Quoted passage »
########################################
Thursday, January 27, 2005

One of Life's little Ironies...

Last night, I went to bed early.
I had run around a lot yesterday (mostly my fault: I had to go to six different stores before I found a pair of snow pants that weren't size 3T--I needed a six) and I was exhausted. My hubby was determined to stay up into the wee hours watching the Australian Open (let's just say calling him a Tennis Freak is mild) so I went up to bed at 10:30 and fell promptly asleep.
Here's where the irony comes in: it seems that whenever I am bent on getting a decent night's sleep, all the elements combine to ensure that I don't. At least it seems that way!
Fast forward to Midnight, hubby comes up the stairs and he's celebrating because the person he wanted to win, did, and he wants to tell me about it. He's oblivious to my body language (back turned to him, in a fetal position, pillow over my head) and happily yacks away about how so-and-so plays so-and-so next and yadda yadda yadda yadda. UGH!!!
########################################
Collected material »
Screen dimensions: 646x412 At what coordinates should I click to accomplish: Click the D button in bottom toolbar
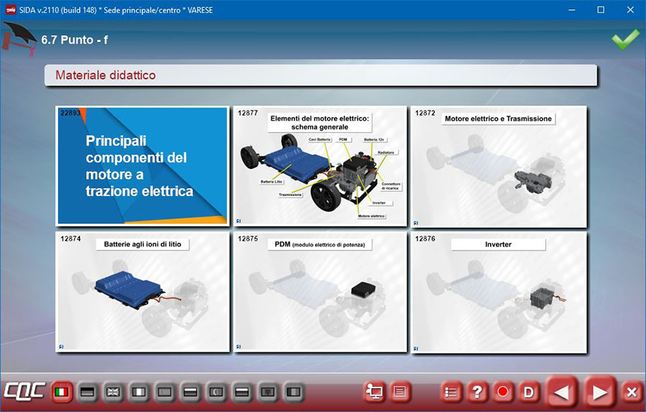coord(528,392)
########################################
Directives »
a) In the blog post, swap "Australian Open" for "French Open" and give the passage again, starting at "Thursday, January 27, 2005" and ending at "seems that way!".
b) Carry on the blog post about the early bedtime and the late-night tennis news from the point where it stops.

Solved problems »
a)
Thursday, January 27, 2005

One of Life's little Ironies...

Last night, I went to bed early.
I had run around a lot yesterday (mostly my fault: I had to go to six different stores before I found a pair of snow pants that weren't size 3T--I needed a six) and I was exhausted. My hubby was determined to stay up into the wee hours watching the French Open (let's just say calling him a Tennis Freak is mild) so I went up to bed at 10:30 and fell promptly asleep.
Here's where the irony comes in: it seems that whenever I am bent on getting a decent night's sleep, all the elements combine to ensure that I don't. At least it seems that way!

b)
So, around 12:30 I try to fall asleep again. Ah, bliss.
1am. THUNK! Momeeeeeee! My four-year old, Thing Three, has fallen out of his bed, and with a rush of adrenaline known only to a mother in the middle of the night, I spring like a cat from my bed to go and save him.
Around 2am I finally fall back asleep, and at 2:30, my puppy (who has been awakened by the noise of Thing Three hitting the floor) is now awake and needs to go outside and pee.
I stumble down the stairs, cursing under my breath, and take him to the bathroom.
Of course afterwards he is now FULLY awake and wanting to play, but I rudely shut him in his crate and shuffle back upstairs.
I glance at the clock: 3am. UGH again. I wanted to get some sleep!
At 3:30, Thing Three (who apparently still hasn't fallen asleep from his earlier bed gymnastics) steals out of bed and enters my room and announces (quite loudly) in my ear that he has to "go pee-pee."
I groan and tell him to go, he doesn't need to tell me that he needs to go. Of course when he's finished, he wants to be tucked in once more, and by this time I'm hopping mad.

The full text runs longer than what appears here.